I see a lot of traffic on social media from SWO types and former shipmates of mine that are now out, and the feeling I get is a strange one. Mostly people are posting pictures of the event, and cheering on their shipmates that are involved fighting the fire. That's a great take. What bothers me is when people are essentially showering gatorade on each other because the fire is out, or they got a different ship underway that was affected by smoke from the fire, or they supported their shipmates from a different ship in their attempts, etc.
This ship is fucked. There was no victory here. This is a significant set back. And oh, by they way, if this happened in China do you think we would be seeing all these pictures online? Am I the only one that thinks we need a serious reevaluation of our OPSEC standards? Why are helo crewmembers taking pictures, and posting them online? What purpose does that serve?
I don't really think there's inherently a problem with the pictures going public...as already pointed out, the news choppers (and you could see the ship from outside the base gate), the fact there was an explosion which could be felt miles away, all sort of let the cat out of the bag. Anybody who cared to know knew what they needed once the island was on fire and the damn foremast collapsed.
The direct uploads to social media without any vetting or letting the PAO types do their jobs to do the whole "INFOWAR" thing, yeah, more of a problem.
As for the cheering...don't really see an issue with junior folks taking some accolades for dealing with the shit sandwich they got on Sunday morning.

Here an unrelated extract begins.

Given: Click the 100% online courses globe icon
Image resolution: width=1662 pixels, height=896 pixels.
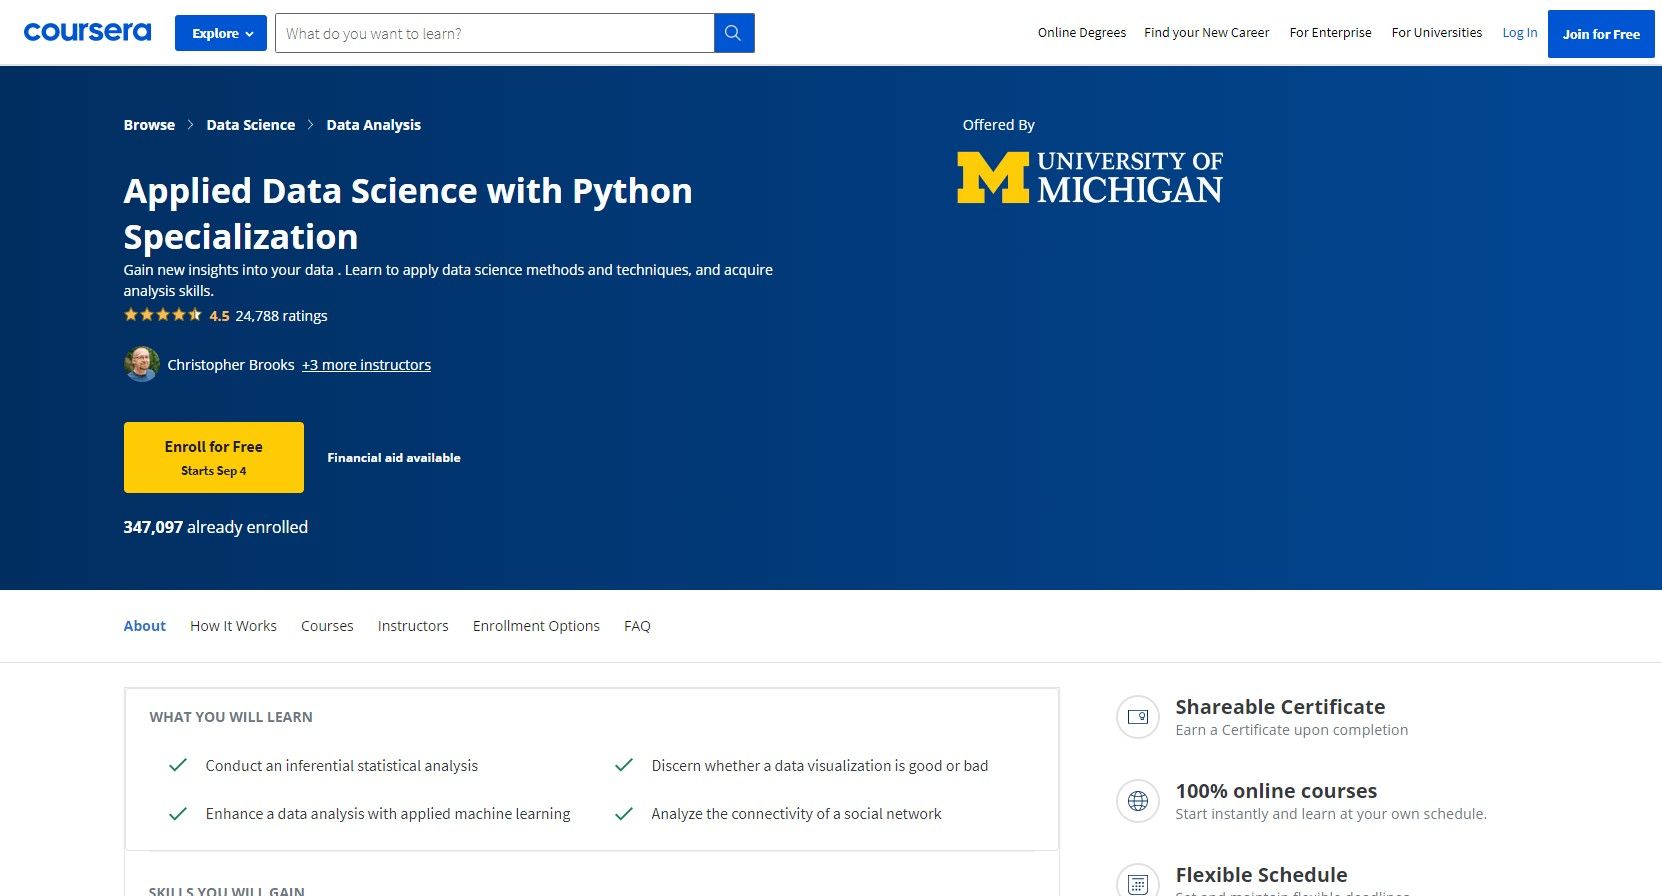Looking at the screenshot, I should (x=1137, y=801).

And at the deckplate level, there actually are positive notes on that. Weekend duty section getting a DDG u/w while in FFEs in smoke...that's not easy and worth a kudos to the guys who pulled it off. Even more so all the junior sailors across the waterfront, off other ships or from shore commands, simply showing up to volunteer to help. Word is they had more volunteers than they needed, to the point folks had to be ordered home, to go into a ship with a major fire burning, serious explosions, and unknowns about her stability pierside. One sailor went into the fire 8 times over 4 days.
So, the guys and gals who went in and fought this thing, absolutely deserve the Gatorade shower for their efforts. In peacetime, this is as close to combat as a ship crew gets and it would seem our sailors aren't lacking in moto. I'd buy any of those kids a beer.
For more senior types? Yeah, this isn't a victory. On a strategic/system level, we fucked up and need to fix things.
And the danger is letting the good news stories prevent the necessary fact finding from happening to develop the details and dissemination of what are likely going to be some major lessons that need to be learned to figure out why the fuck this happened in the first place.
But that doesn't mean we should rain on the parade of Seaman/Airman Timmy who's been busting their ass for the past 4 days and finally got to the light at the end of a smoky tunnel.